Transforming The DPLL To (1,1)-resolution And Its Complexity Analysis

The satisfiability problem (SAT problem) of propositional formulas refers to satisfiability problem of boolean formulas, a major problem in theoretical computer science, which can be widely used in such fields as symbolic logic, artificial intelligence, constraint satisfaction problem, design and detection of VLSI integrate circuit, and theories of computer science. SAT problem is the first NP-complete problem and the nucleus of the category of NP-complete problems. A CNF formula is the conjunction of finite clauses. (r,s) — CNF formulas mean all the CNF formulas that contain r variables and every variable occurs at most s times, (r, s) — SAT is the propositional satisfiability problem instances in (r,s) — CNF. A SAT algorithm can determine whether any given CNF formula is satisfiable in limited time. DPLL algorithm and resolution refutation are two key methods resolving SAT problems. Olga Tveretina and Hans Zantema have analyzed in details the transformation from DPLL algorithm to resolution, improving that if in the DPLL procedure s unit resolution steps are executed and r recursive calls are done, a resolution refutation exists of length at most s — r, being essentially better than s. As we know, for any formula in MU(1), there is a corresponding (1, 1)-resolution refutation.
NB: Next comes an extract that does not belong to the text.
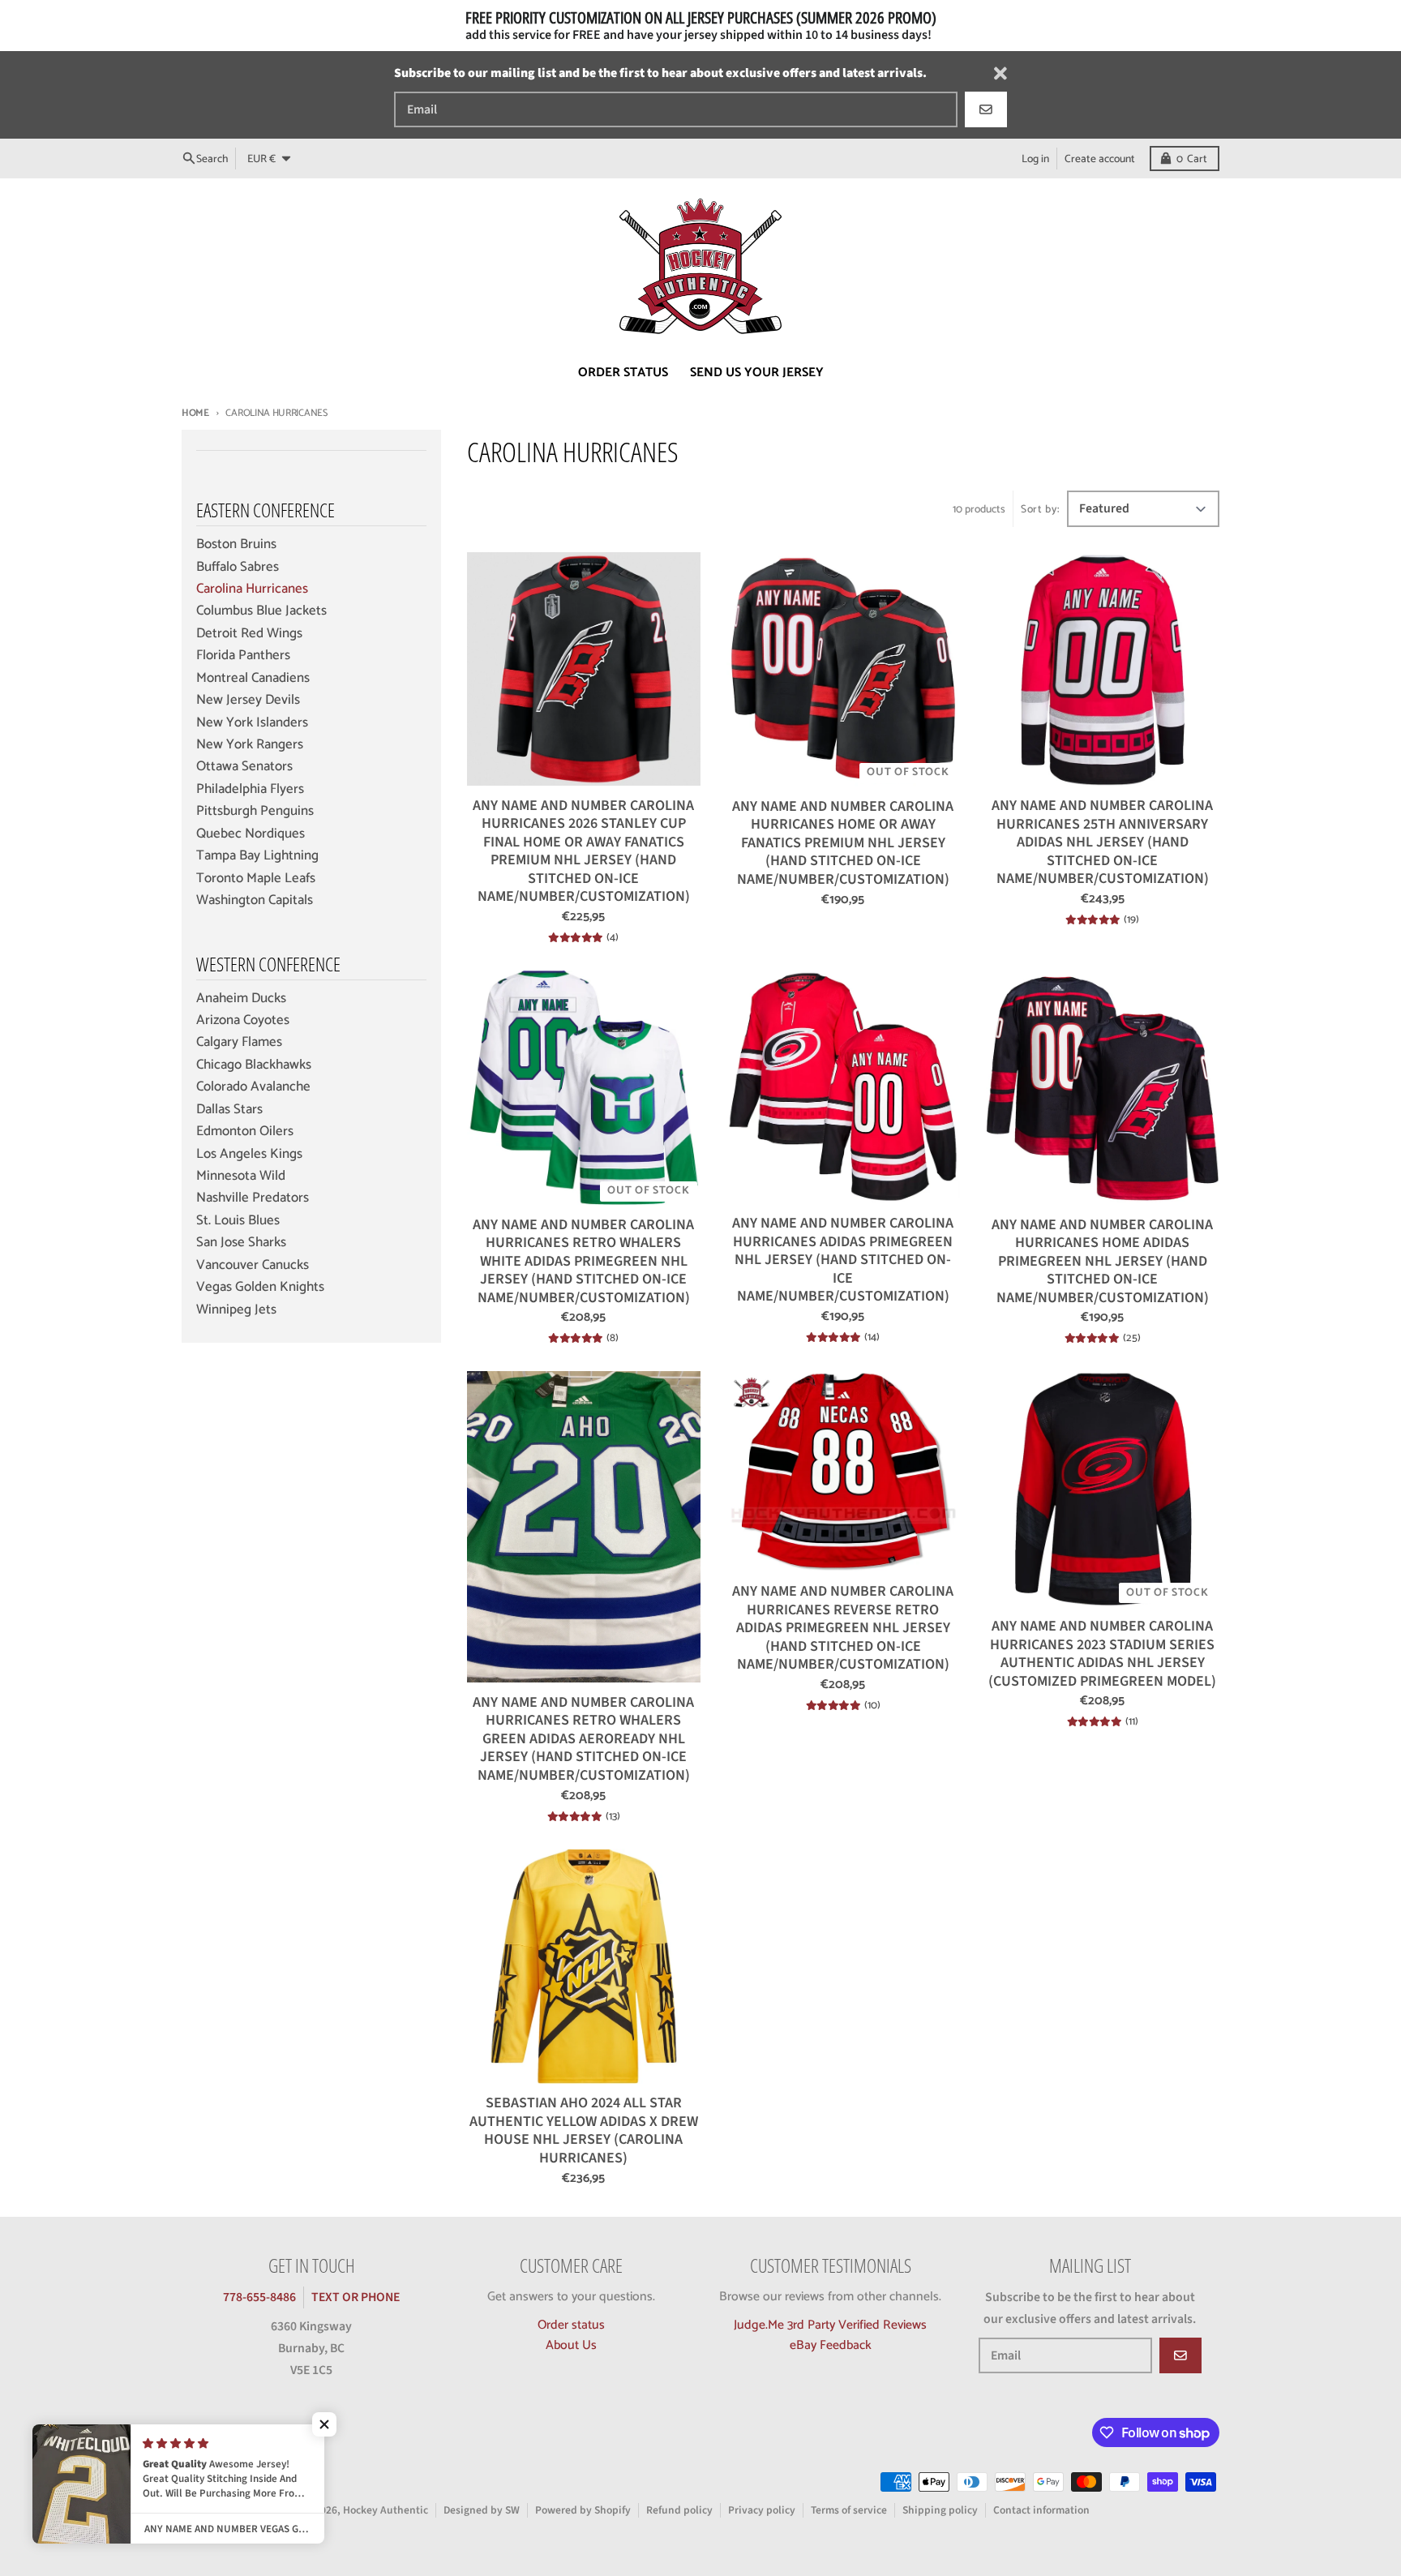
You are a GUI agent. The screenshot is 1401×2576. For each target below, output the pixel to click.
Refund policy (679, 2510)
Research of minimal unsatisfiable formulas is the focus problems that have emerged in recent years, on which Germany scholars such as H. Kleine Buening , O. Kullmann etc. have done much work . Some structures and properties of minimal unsatisfiable formulas will promote research of algorithm of solving SAT.Through studying tree resolution proofs of minimal unsatisfiable formulas and splitting of minimal unsatisfiable formulas, we constructs minimal unsatisfiable instances in (r, s) — SAT and presents some minimal unsatisfiable NP-complete instances in (r, s) — SAT in this paper.Furthermore, on the basis of construction method of minimal unsatisfiable formulas, a concrete transformative method from resolution proof to (1, 1)-resolution proof is found, and accordingly getting a transformation from DPLL algorithm to (1, 1)-resolution proof.